The 5 Paragraph Essay

Lets find out what the most common essay-format entails shall we?
What is an essay? It typically is a short piece of writing written from the author’s perspective. It can be a narrative, personal, impersonal, opinionated, objective, factual, thoughtful, attentive, analytical, interpretive, meaningful etc…piece of writing.  There are also different types of essays that involve the five paragraph essay format (just to touch base) from a mathematical essay to an article essay.  So you’re here because you want to know the good stuff -how do you write an “award winning” essay that will secure your College or University acceptance?  Well, take a walk with me and I’ll show you how it’s done.
Usually, an essay is composed of five parts. The first paragraph should include its thesis, introduce your topic.  If it’s about ‘you’ don’t start with “Hi, my name is,” unless you want to come across as unoriginal and not creative.  Choose bold strong descriptive words “I am a truth seeking, blunt speaking, caffeine addicted pessimistic, personality…”  An essay contest provides you with an opportunity to compete against other essayists, students, peers or people who ‘do’ under protest, but have no other choice.  Now topics could vary tremendously, but try to speak from your experience or opinion. If the topic is an object, place, or thought don’t start with “I think,” or “In my opinion,” or “In my experience…”  Give the reader something to think about.  Here’s your shot to be recognized for your writing abilities –don’t blow it, just believe in yourself and see what comes out.

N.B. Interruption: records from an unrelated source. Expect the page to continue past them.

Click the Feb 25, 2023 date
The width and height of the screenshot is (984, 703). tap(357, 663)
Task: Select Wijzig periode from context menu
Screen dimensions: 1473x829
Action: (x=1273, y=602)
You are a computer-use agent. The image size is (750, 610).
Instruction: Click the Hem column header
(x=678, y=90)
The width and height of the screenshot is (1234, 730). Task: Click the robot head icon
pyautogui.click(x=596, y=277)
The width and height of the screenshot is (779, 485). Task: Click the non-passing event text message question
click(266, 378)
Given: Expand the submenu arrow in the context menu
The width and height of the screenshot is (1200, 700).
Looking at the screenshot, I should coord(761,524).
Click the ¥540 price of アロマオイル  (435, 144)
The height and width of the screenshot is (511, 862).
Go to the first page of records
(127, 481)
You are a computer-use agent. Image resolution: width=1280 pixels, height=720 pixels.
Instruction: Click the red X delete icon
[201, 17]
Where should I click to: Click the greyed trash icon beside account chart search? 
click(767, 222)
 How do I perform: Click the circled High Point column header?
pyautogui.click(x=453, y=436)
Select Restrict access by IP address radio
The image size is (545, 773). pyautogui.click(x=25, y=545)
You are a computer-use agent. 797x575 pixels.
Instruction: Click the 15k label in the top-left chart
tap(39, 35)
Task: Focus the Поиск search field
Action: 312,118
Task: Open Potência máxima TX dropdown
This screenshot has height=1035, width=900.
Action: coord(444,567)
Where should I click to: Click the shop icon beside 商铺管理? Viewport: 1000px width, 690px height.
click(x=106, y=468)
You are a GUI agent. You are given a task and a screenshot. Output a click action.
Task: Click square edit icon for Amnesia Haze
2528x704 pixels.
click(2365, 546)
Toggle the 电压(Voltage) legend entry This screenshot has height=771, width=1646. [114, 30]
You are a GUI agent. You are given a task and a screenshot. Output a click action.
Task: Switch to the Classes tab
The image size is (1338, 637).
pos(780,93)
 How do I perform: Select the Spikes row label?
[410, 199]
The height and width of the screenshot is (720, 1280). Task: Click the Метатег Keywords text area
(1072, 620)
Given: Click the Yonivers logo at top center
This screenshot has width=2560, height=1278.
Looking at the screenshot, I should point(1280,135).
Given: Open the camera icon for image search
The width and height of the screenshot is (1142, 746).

The second paragraph is one part out of three main body paragraphs and each one of them is required to contain yet another statement that should support your thesis.  You’re going to need supporting evidence for each one.  The essay’s format requires quotes, a summery of points, restatement of the thesis and of course a conclusion.  Try and think like a teacher –they actually believe that essay writing teaches how to organize thoughts, that might be true and all, but I sure can think a hundred-fold times faster than I could write (and my mind doesn’t erase as much as my pencil seems to.) When writing topics choose a subject that you are familiar with, one that you are well versed in. Don’t choose topics that you have no understanding of, the writing will flow easier if you have some idea of what to write. The intimidating word “research” doesn’t have to mean spending hours in the library, any information that you have experienced first hand, read or investigated could be considered research.
When you get to that last paragraph “the conclusion” think about all the points you’ve entered, all the things that you have said and stick to your main opinion, don’t waver.  If your point is that the glass is neither half empty nor half full it is simply twice as big -don’t change your main argument at the end and stick to your chief principal of thought.  In a lot of ways, the conclusion is the most important part of an essay. It is a clear statement of opinion(s) or fact(s) supported by evidence, research or expression. Not every opinion stated has to be universally known or agreed with. In fact, the more original the point of thought the better your odds of getting the attention you’re seeking for that written piece of art.  There you have it ladies and gentlemen, the long awaited end of the essay format.